The answer about refraction is what you are taught in school, but is fairly naive and does not account for all the phenomena.
Think about one light ray hitting one water droplet. If it hits dead central, it goes straight through. As the hit point moves off-centre, it gets one refraction and then goes out the other side. There is a distance from the centre where a refracted ray meets the surface of the droplet the second time at a shallow enough angle to get completely internally reflected (i.e. there is no external angle that corresponds to the refraction of the internal angle).
Depending ONLY on the distance off-centre of the original ray, a single ray can get three or four internal reflections and then manage to escape at one of two very narrow angles of dispersion. Less than 3 hits, it emerges near to its original direction. More than 4 hits, it never attains an escape angle. Three and four hits give us the primary and secondary rainbows. Because a droplet is spherical and homogeneous, different sized raindrops do not affect any of this.

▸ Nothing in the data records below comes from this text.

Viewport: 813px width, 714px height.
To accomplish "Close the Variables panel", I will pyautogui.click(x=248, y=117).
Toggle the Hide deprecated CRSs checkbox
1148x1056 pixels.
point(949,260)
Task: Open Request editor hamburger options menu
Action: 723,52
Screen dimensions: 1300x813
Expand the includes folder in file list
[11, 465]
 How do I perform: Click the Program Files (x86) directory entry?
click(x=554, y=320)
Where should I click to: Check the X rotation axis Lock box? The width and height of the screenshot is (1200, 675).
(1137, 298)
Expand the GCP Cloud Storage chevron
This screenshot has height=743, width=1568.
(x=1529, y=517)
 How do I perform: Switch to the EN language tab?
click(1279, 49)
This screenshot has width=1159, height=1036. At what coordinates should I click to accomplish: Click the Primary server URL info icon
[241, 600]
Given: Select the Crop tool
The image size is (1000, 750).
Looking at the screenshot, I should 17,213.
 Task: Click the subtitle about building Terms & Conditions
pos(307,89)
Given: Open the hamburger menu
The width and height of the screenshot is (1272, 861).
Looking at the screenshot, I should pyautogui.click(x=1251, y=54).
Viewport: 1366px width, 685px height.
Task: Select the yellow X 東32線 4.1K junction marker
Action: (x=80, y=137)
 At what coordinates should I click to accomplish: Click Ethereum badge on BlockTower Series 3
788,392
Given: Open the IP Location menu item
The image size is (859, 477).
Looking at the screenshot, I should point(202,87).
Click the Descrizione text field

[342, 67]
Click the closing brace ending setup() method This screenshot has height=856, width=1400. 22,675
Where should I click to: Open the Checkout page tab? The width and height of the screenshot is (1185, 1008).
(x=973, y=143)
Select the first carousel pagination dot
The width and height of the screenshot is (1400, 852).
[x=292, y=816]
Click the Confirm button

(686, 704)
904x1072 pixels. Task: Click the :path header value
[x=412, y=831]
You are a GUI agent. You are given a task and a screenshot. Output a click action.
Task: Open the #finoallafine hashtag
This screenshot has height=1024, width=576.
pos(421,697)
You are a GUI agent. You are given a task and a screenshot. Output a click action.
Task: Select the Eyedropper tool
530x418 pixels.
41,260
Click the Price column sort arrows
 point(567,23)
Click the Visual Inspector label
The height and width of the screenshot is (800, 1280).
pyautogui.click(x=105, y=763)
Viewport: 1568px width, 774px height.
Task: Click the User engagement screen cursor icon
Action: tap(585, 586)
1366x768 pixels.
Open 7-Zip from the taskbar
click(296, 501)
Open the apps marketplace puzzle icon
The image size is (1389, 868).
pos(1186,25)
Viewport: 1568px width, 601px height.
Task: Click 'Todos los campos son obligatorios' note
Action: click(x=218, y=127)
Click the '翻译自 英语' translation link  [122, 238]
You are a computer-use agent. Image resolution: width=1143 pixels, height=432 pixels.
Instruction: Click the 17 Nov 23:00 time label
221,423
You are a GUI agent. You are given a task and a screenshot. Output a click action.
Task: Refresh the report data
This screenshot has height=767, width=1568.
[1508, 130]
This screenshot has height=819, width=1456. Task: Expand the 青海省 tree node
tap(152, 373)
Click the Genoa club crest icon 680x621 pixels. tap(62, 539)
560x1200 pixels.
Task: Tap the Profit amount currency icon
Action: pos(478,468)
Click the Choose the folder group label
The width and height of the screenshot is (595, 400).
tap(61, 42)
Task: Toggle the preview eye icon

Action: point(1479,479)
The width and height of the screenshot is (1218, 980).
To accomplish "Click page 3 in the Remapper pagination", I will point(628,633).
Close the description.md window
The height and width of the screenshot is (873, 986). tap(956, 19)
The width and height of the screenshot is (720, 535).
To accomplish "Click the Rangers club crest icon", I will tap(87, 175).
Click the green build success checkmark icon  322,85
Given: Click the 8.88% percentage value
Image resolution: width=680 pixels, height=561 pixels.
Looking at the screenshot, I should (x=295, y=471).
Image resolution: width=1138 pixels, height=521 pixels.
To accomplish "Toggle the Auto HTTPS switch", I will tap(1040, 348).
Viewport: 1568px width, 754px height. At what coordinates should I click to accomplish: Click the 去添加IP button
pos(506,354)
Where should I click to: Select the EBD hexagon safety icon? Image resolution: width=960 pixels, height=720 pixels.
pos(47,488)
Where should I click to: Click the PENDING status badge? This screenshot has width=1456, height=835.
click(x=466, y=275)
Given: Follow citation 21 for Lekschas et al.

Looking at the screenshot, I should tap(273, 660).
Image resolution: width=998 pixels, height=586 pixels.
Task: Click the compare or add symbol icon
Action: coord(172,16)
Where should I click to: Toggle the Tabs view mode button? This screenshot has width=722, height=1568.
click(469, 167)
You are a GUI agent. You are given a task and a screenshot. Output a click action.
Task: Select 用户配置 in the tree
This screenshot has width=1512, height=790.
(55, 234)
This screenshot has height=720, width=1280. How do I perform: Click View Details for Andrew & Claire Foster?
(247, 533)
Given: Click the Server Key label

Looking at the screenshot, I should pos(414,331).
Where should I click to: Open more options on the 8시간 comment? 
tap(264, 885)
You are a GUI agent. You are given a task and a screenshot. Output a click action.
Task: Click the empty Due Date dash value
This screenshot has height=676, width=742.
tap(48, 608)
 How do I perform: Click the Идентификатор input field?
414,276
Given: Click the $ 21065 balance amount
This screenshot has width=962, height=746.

Also, this whole thing is in 3 dimensions. Visualise an open umbrella. Imagine a lot of rays going parallel from the handle end hitting a droplet at the spike end of the umbrella. Because the droplet is round, the rays that exit splat out towards you all round, like the spokes of the umbrella. You only see the ones that keep a constant angle between you and the Sun, because these reinforce each other. Other people in different places see other rays from the same drops coming to them at a different angle.
A rainbow is not in a specific place, it is a direction: if there is a great depth to the curtain of rain, the bow is more intense. Also, if it is raining hard you can often see the rainbow in front of things like trees in the distance.
The sky region inside a rainbow is indeed lighter than the sky outside. The rainbow "steals" some light that would normally carry straight on through the rain. Some of it is carefully arranged into a rainbow for you. The rays that come out (from your point of view) in directions that do not reinforce in colours, recombine into white light. This is what brightens the sky within the rainbow.
Incidentally, I saw a straight rainbow once - vertically up into the sky! This was near to sunset at the eastern end of Gairloch in Wester Ross, Scotland. You know when the Sun sets over water, you see a "golden river of light" because the ripples catch the light? This effectively makes two Suns - one point source and one extended line. With my back to that, and a rain squall over the hill in front, there was a regular double rainbow, and then a separate straight bow caused by some reinforcement effect from the extended straight light source. Unforgettable sight!